Whereas these technologies are closing the gap as to which macromolecular systems and timescales can be directly simulated, it is becoming increasingly evident that systematic errors in empirical models—force fields—limit our ability to predict experimental data quantitatively (18). Although force fields are undergoing continuous improvement, high accuracy needs to be balanced with computational efficiency. A viable approach is to aim at force fields that are good enough such that they can be reweighted or biased by experimental data and thus make them quantitatively predictive (19, 20).

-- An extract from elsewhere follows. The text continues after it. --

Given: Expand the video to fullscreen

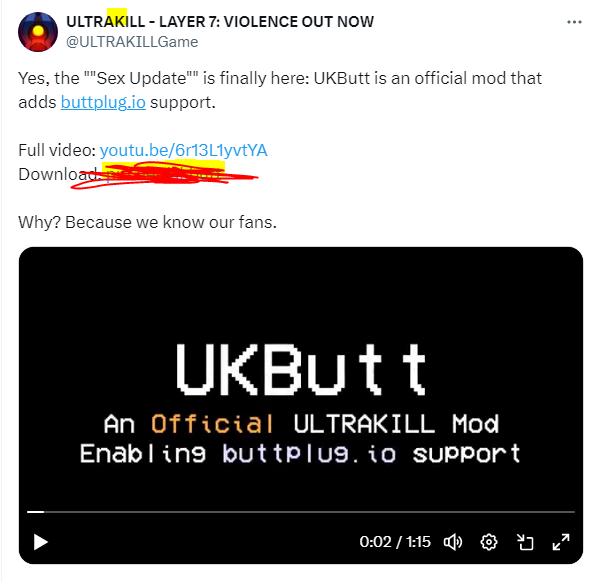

Key to this approach is a consistent framework to integrate simulation and experimental data. Popular approaches include using available experimental data to bias the empirical models during simulation in an ad hoc fashion (21), using Bayesian (22⇓⇓–25) or maximum entropy (26⇓–28) frameworks, or using a posteriori reweighting of the simulated ensembles (24, 29⇓–31). Although these approaches generally improve agreement with experimental data, they have several technical issues (32) and a number of intrinsic limitations: Biased simulation strategies make it difficult to reuse simulation data if new experimental data become available. Existing reweighting techniques come at the cost of losing dynamic information in the unbiased simulation data. Both approaches currently require that the simulation ensemble can be sampled directly and do not make use of MSMs to sample long timescales. Further, most existing approaches do not clearly distinguish between systematic (force-field) error and statistical (sampling) error, which may result in unexpected behavior or involve user-specified weighting factors. Several Markov state model estimators have been developed that are conditioned on auxiliary data, especially microscopic quantities such as the stationary distribution or functions of the transition probability matrix (33⇓⇓⇓–37). However, the direct augmentation of Markov state models with experimental data using a judicious treatment of force-field and sampling errors is still an open issue.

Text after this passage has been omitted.